In Pakistan teilen laut Regierungsstatistik 1,5 Millionen Mädchen und Jungen das Schicksal der beiden Minderjährigen; Nichtregierungsorganisationen sprechen von 2,5 Millionen Kindern. Die pakistanische Bewegung für Kinderrechte kritisiert, daß es keine Gesetze zum Schutz der Street children gibt, internationale Verpflichtungen, wie sie die UNO-Konvention über Rechte des Kindes, das Hilfswerk UNICEF oder die International Labour Organisation enthält, nicht beachtet werden und diese benachteiligte Gruppe im Staatshaushalt kaum berücksichtigt wird. In den meisten Entwicklungsländern sieht das ähnlich aus. So bleibt vieles privater Initiative oder dem Engagement von Wohltätigkeitsvereinen überlassen. Die Sultana-Stiftung in ­Islamabad hat beispielsweise fünf Schulen und ein Berufsbildungszentrum speziell für Straßenkinder eröffnet. Der Vorsitzende der Stiftung. Dr. Naeem Ghani, erklärte der pakistanischen Nachrichtenagentur APP, es sei eine enorme Herausforderung, diese Kinder in die Schulen zu holen, »da die armen Eltern auf deren Einkommen angewiesen sind und keinen Grund für Bildung sehen.« Deshalb habe man begonnen, die Eltern aufzukären, daß der Schulbesuch den Grundstein legt für ein besseres Leben ihrer Sprößlinge.

Zum Tag der Straßenkinder stellte die Asiatische Menschenrechtskommission fest, daß weltweit die Zahl dieser benachteiligten und diskriminierten Gruppe wächst.
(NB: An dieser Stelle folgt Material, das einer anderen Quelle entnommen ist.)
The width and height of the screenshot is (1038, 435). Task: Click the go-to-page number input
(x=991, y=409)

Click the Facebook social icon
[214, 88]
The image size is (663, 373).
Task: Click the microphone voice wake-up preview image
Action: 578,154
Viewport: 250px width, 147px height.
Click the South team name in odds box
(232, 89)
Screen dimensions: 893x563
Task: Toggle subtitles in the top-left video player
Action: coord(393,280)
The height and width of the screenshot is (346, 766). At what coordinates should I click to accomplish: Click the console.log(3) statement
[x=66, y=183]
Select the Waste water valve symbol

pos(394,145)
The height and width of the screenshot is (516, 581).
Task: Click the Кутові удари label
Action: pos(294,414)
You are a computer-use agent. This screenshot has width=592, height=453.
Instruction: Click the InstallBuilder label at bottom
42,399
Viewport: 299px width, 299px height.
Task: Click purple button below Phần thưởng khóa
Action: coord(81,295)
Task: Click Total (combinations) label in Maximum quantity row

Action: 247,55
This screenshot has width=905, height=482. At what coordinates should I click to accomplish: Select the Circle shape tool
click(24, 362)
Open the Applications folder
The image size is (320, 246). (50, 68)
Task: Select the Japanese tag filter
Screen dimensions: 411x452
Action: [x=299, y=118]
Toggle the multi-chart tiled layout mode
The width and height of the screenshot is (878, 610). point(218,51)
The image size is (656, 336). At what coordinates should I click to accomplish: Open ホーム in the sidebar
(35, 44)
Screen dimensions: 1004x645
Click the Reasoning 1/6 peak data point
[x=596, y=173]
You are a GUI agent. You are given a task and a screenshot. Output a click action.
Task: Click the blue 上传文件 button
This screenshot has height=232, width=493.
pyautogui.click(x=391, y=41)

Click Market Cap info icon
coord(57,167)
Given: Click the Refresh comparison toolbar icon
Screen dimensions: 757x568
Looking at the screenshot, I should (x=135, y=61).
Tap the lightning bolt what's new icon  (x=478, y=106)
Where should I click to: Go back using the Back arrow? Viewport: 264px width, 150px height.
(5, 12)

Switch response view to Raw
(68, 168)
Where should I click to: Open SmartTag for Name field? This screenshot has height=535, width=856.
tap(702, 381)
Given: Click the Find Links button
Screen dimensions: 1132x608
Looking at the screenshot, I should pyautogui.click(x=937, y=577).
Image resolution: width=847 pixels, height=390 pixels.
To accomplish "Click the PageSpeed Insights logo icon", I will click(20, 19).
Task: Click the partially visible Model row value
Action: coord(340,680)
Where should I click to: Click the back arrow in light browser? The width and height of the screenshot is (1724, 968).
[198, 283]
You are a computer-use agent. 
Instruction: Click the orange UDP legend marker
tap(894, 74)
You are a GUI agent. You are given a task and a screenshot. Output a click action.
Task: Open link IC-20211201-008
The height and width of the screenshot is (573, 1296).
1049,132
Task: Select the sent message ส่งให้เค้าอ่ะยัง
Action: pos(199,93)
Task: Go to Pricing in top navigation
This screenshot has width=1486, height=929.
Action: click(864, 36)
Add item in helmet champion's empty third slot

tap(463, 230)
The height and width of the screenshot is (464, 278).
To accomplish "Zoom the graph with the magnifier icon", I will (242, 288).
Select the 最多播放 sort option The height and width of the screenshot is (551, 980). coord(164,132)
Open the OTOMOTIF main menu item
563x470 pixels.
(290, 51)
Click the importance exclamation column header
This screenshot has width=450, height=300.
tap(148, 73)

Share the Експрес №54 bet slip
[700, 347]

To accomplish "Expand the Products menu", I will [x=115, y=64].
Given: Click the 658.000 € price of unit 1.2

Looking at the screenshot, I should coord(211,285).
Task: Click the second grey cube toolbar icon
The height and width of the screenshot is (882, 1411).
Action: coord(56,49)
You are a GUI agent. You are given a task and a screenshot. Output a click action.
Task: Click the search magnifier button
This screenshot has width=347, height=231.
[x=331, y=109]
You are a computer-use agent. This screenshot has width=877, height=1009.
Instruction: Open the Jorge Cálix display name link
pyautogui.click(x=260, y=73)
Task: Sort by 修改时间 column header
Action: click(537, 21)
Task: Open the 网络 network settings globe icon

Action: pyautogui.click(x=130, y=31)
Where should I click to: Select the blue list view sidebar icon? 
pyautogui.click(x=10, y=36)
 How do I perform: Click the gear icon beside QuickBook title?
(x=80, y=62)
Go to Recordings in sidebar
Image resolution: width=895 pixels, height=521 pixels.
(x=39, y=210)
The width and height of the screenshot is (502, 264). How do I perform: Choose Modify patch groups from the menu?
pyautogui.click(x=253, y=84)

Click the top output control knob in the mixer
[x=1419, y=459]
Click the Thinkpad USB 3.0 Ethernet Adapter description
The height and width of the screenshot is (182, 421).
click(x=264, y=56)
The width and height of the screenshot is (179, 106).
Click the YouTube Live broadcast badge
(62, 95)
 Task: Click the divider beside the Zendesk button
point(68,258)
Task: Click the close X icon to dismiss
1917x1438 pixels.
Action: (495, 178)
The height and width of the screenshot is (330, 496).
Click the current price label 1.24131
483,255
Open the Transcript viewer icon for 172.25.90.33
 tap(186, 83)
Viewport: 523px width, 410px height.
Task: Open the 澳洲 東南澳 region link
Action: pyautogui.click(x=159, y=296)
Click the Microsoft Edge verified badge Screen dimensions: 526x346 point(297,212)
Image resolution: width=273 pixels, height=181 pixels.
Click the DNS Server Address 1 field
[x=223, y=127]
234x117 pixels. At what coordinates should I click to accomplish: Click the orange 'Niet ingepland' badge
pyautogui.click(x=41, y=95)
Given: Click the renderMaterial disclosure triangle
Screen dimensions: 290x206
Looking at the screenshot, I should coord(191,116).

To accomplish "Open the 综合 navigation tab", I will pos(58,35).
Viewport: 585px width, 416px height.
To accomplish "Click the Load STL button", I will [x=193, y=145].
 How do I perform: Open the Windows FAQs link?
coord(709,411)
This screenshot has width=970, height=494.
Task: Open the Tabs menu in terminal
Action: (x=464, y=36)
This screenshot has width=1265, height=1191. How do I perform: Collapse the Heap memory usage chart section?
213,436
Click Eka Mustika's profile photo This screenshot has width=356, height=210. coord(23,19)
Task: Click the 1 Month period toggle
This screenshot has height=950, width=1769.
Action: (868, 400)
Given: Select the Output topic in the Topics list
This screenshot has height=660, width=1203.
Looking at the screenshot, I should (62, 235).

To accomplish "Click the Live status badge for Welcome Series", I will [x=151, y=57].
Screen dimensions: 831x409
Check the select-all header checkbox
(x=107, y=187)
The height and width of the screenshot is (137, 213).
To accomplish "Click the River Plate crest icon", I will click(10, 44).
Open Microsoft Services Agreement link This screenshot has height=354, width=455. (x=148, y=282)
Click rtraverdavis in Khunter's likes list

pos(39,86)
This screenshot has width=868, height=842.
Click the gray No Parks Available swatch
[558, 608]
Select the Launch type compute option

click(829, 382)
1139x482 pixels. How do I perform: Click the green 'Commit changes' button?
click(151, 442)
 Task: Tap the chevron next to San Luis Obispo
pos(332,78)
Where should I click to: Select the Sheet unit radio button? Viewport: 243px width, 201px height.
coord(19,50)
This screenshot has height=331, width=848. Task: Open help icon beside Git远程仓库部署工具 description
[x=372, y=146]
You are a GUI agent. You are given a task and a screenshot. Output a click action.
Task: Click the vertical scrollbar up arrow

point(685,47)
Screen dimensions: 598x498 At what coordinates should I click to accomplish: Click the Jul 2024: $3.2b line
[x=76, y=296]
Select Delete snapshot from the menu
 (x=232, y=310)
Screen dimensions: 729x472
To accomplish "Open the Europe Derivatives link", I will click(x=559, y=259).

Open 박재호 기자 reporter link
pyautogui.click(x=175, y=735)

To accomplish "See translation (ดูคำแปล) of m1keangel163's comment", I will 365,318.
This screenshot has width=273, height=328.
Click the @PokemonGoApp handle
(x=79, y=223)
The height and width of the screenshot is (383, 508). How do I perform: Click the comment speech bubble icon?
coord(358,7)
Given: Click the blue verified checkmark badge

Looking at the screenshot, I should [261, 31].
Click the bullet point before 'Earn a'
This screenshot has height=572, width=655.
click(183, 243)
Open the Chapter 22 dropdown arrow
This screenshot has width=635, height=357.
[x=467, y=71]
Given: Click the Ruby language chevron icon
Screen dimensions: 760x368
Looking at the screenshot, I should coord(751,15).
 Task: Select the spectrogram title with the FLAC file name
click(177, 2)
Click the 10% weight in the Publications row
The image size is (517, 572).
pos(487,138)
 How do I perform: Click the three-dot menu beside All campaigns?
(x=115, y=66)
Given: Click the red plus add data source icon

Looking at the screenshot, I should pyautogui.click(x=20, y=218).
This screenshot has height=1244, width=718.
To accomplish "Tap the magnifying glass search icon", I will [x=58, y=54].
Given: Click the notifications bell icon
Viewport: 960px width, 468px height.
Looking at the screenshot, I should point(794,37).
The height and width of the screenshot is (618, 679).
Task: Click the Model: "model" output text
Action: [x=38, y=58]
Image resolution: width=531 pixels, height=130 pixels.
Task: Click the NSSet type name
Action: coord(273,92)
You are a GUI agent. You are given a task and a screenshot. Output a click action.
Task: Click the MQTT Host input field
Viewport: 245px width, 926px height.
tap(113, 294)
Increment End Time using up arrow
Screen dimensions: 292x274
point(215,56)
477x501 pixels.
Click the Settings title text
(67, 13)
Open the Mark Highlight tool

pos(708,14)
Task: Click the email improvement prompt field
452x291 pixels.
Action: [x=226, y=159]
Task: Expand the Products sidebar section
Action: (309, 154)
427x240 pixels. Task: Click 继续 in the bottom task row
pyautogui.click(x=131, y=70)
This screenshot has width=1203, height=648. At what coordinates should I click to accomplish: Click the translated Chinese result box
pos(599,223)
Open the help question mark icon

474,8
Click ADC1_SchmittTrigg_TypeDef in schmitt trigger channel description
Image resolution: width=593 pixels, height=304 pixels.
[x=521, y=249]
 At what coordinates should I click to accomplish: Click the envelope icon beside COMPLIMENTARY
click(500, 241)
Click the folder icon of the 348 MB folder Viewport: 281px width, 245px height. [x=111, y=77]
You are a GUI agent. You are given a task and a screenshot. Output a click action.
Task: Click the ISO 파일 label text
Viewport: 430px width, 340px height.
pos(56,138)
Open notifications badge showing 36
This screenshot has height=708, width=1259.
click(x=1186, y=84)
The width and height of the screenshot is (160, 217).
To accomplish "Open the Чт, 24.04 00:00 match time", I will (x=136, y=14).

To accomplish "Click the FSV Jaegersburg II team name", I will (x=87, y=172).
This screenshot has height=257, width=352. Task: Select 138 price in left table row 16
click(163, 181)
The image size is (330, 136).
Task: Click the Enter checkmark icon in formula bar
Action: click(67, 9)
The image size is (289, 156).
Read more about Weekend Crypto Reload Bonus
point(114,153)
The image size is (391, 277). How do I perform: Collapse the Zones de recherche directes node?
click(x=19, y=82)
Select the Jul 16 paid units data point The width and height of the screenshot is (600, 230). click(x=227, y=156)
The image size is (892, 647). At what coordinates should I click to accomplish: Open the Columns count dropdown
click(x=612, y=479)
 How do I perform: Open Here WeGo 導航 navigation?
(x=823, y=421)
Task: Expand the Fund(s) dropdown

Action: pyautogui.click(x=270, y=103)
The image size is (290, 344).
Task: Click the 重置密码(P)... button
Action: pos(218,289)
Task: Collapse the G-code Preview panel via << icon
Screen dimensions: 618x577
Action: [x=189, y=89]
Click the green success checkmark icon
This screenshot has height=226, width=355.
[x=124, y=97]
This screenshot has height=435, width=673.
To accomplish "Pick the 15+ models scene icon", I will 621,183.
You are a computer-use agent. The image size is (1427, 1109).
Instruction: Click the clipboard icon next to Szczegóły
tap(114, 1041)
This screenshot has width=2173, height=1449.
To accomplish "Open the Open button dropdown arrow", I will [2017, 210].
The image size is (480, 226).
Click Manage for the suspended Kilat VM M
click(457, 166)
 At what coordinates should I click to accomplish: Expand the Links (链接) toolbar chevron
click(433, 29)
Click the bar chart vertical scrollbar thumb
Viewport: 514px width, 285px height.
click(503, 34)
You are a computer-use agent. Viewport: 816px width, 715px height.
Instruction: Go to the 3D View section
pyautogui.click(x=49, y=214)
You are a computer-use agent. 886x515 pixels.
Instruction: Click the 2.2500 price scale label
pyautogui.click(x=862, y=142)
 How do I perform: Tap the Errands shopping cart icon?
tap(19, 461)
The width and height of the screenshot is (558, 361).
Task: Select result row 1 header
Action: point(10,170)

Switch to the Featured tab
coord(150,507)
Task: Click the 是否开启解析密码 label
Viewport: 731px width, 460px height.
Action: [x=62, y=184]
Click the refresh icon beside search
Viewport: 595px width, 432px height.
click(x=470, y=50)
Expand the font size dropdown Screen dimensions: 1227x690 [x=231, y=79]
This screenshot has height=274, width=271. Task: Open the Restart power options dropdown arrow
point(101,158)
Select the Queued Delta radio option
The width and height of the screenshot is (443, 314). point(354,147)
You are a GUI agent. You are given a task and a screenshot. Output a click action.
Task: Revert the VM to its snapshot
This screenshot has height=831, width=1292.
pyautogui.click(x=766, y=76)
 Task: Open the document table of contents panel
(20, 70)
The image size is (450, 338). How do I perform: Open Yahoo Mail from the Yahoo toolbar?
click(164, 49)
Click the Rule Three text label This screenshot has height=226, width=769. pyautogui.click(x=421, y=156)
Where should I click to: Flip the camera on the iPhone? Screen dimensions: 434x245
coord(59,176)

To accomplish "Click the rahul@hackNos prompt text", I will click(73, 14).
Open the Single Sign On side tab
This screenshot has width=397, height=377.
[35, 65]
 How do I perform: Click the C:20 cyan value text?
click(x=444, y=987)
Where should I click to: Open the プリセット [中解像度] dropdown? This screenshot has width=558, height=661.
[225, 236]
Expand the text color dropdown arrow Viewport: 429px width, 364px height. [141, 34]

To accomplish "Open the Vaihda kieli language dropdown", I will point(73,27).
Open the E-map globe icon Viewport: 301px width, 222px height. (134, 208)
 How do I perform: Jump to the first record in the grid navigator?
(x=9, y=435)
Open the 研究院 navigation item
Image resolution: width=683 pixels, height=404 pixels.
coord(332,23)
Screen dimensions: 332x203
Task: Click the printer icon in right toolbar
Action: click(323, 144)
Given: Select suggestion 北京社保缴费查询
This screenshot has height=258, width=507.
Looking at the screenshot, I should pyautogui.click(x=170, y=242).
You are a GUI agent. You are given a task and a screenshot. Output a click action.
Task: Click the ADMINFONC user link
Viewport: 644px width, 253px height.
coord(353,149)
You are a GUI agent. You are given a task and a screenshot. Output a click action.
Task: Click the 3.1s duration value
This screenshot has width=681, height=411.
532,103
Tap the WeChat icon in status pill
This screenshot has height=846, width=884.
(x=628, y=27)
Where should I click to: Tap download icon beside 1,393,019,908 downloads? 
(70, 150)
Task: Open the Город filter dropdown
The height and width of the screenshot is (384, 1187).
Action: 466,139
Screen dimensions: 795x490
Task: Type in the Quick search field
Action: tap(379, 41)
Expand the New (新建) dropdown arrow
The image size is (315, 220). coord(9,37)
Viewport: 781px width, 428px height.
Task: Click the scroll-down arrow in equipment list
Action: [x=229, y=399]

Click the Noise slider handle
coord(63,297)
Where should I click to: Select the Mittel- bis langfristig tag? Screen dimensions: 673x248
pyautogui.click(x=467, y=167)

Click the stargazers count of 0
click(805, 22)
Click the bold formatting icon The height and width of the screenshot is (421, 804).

Die Gründe dafür sind vielfältig: anhaltende Flucht aus den ländlichen Gebieten, wo es keine Beschäftigung gibt, grassierende Armut, Unruhen, kriegerische Konflikte und terroristische Aktivitäten, Naturkatastrophen, Zerrüttung der Familien, physische, sexuelle und emotionale Gewalt, Vernachlässigung und Verwahrlosung der Kinder, Aufwachsen ohne häuslichen Schutz, ohne ausreichende Nahrung, ohne Obdach, Bildung und gesundheitliche Betreuung.

Oft landen Straßenkinder, wenn sie nicht betteln, als Kinderarbeiter. Sie verkaufen an Verkehrsampeln Zeitungen, Blumen, Spielzeug, Luftballons und Kugelschreiber oder putzen Autoscheiben. Oder sie bekommen eine »richtige« Anstellung – als schamlos ausgebeutete Kontraktarbeiter, Haushaltshilfen oder Sexsklaven. Allein in Nepal sind von den 1,6 Millionen Kinderarbeitern rund 620000 in sogenannten riskanten Beschäftigungsverhältnissen im Rotlichtmilieu oder in gesundheitsgefährdenden Bereichen tätig.

Die Asiatische Menschenrechtskommission erklärt, daß Straßenkinder die gleichen Rechte haben wie andere Kinder, nicht nur das Recht zu überleben, sondern auch sich voll entwickeln zu können, das Recht auf Schutz vor Gewalt, Ausbeutung, Mißbrauch und Diskriminierung, auf gleichberechtigte Teilnahme am kulturellen und sozialen Leben. Leider stehen alle diese Rechte für Millionen Kinder aber nur auf dem Papier.